So, that paper I’ve been working on, about conspiracist ideation? It’s hit version three, and in its latest incarnation I’ve made what might appear – at first – to be a major shift in my point-of-view.
Let me backtrack. In previous editions of this series I’ve discussed how to define conspiracism (the view that there is a kind of belief in conspiracy theories which is due to or caused by factors other than there being good arguments or evidence in favour of such theories), who counts as a ‘conspiracist’ (potentially everyone), and why we should stop claiming that we can use the views of some conspiracy theorists to judge the merit of conspiracy theories generally (don’t hate on the game just because you hate the playa). I’ve been shopping the paper around, and some of the feedback I’ve got has been incredibly useful.
One piece of criticism I’ve got from a colleague-who-also-happens-to-be-a-good-friend has perplexed me, though. Said friend and I saw a lot of views about the academic debate surrounding belief in conspiracy theories, and I thought we were on the same page when it came to this topic. Yet their feedback consistently indicated that we weren’t, and yet as far as I could tell, the problems they were describing in my paper seemed to get my view upside down. After a long email correspondence, I realised that the impression of conspiracism I gave in the paper didn’t exactly fit with what I was saying in response. That, in turn, made me realise my views about conspiracism and conspiracists had moved on from what I had written in the book. Not just that, but the paper was a hybrid of the old and the new, and the bits of the old were disguising the newness of the new!

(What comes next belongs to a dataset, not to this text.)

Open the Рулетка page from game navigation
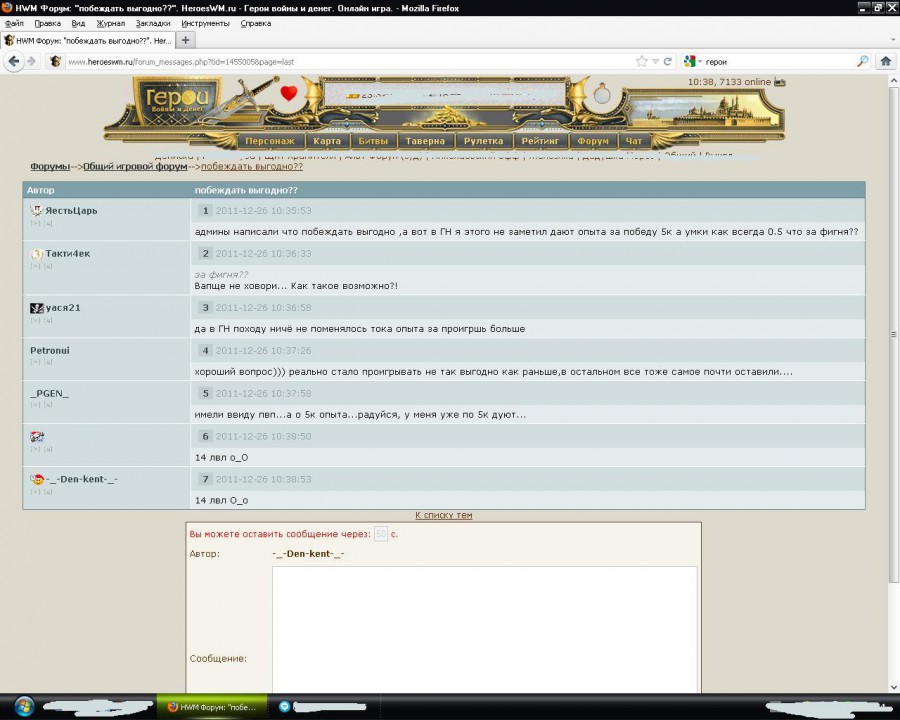The height and width of the screenshot is (720, 900). point(484,141)
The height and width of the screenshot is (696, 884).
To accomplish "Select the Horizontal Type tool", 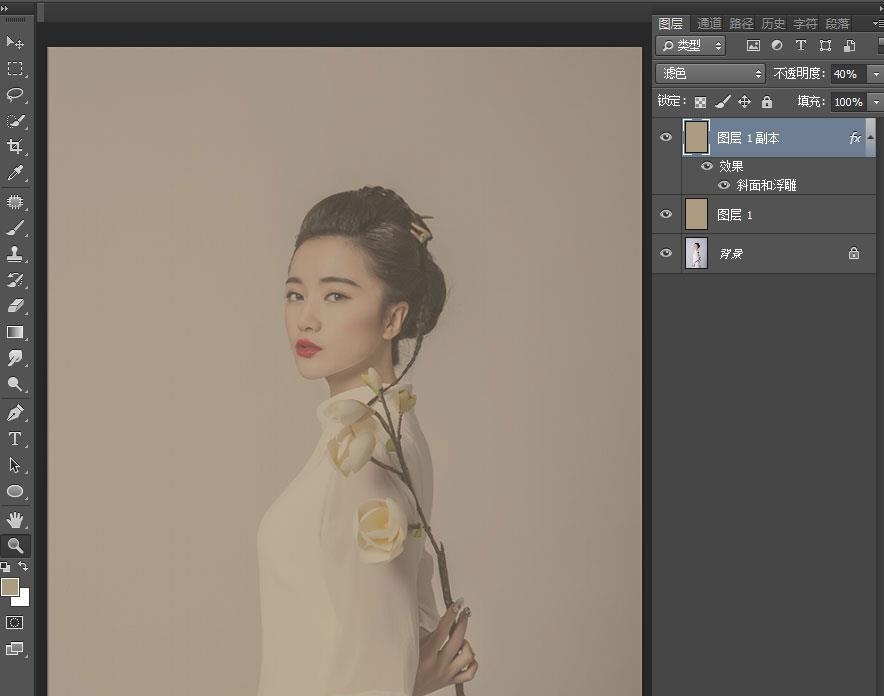I will [15, 440].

In The Philosophy of Conspiracy Theories I argue that we should use the term ‘conspiracist’ to refer to wacky and weird conspiracy theorists. I endorsed a version of the perjorative gloss on conspiracy theorist because, well, it’s hard to get past the fact some conspiracy theorists are, for lack of a better term, wacky, and their beliefs are not predicated on good reasoning. When it came to writing up these thoughts some three years later, however, I motivated talk of conspiracist-style analyses with reference to recent literature by social scientists (who, as a class, typically treat belief in conspiracy theories as irrational). In the paper I argue that conspiracism is something social scientists diagnose as a feature of being a conspiracy theorist. This was a shift in position; I took it that when I was discussing conspiracism I was discussing something social scientists hold to as being true of the general class of conspiracy theorists. I contrasted that position with the claim that, at best, conspiracism is true only of some conspiracy theorists.

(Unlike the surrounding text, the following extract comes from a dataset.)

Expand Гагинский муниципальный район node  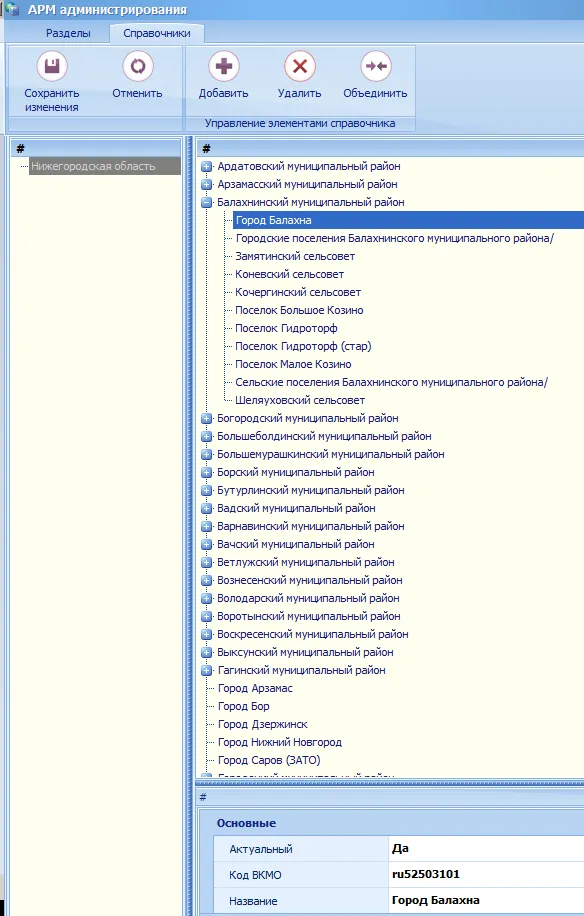click(x=206, y=671)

Obviously elements of my original position (let’s respect the common, pejorative usage of conspiracy theorising/conspiracy theorist) crept into the new paper. Time after time, email after email, my friend (and peer) kept talking about how I was defending what was, in essence, some claim about a personal propensity to believe conspiracy theories erroneously. I kept responding that I thought I was simply arguing that this is what many social scientists believe, and how I was stressing how we should not necessarily accept their diagnosis in this matter.
Looking back over the paper, I realise it was not particularly clear that my position had changed post the book. There I somewhat endorsed the terms ‘conspiracist’ and ‘conspiracism’, because I still thought it useful to keep some aspect of the pejorative gloss in use. In the new piece it was clear my analysis of what the social scientists were saying was accurate. But my own position? It was too opaque to at least one philosopher, and that was one philosopher too much.

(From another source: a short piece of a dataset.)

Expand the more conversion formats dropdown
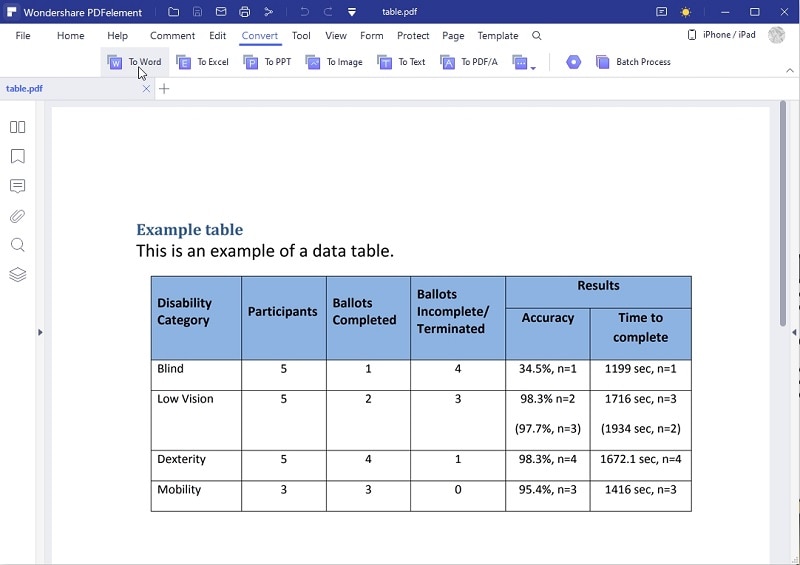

So, what is my new view on this thing I call ‘conspiracism’? Well, whilst I am oft tempted to use the term ‘conspiracist’ to refer to weird conspiracy theorists (and have even encouraged others to do likewise), I guess I’m only using that now as a rhetorical ploy. Yes, I’m still prone to using ‘conspiracist’ to refer to conspiracy theorists whose views I think haven’t got an epistemic leg to stand on, but… Well, I should just drop it as a label, and critique the theory (rather than attack the theorist). When it comes to the academic notion of conspiracism… Well, it’s a thesis I take is evident in much social science critique of belief in conspiracy theories, and it is the belief that some conspiracy theorists hold to their conspiracy theories for factors other than arguments and evidence. My worry about conspiracist-styled critiques is they assume conspiracy theorists are generally conspiracists, and thus we can derive the belief that conspiracy theories are generally irrational. That I take it is a gross mischaracterisation; whilst all conspiracists will turn out to be conspiracy theorists, not all conspiracy theorists are conspiracists. We should not smear the beliefs of a general class (the conspiracy theorists) with the predilections of a (quite possibily hypothetical) few. That’s the real problem.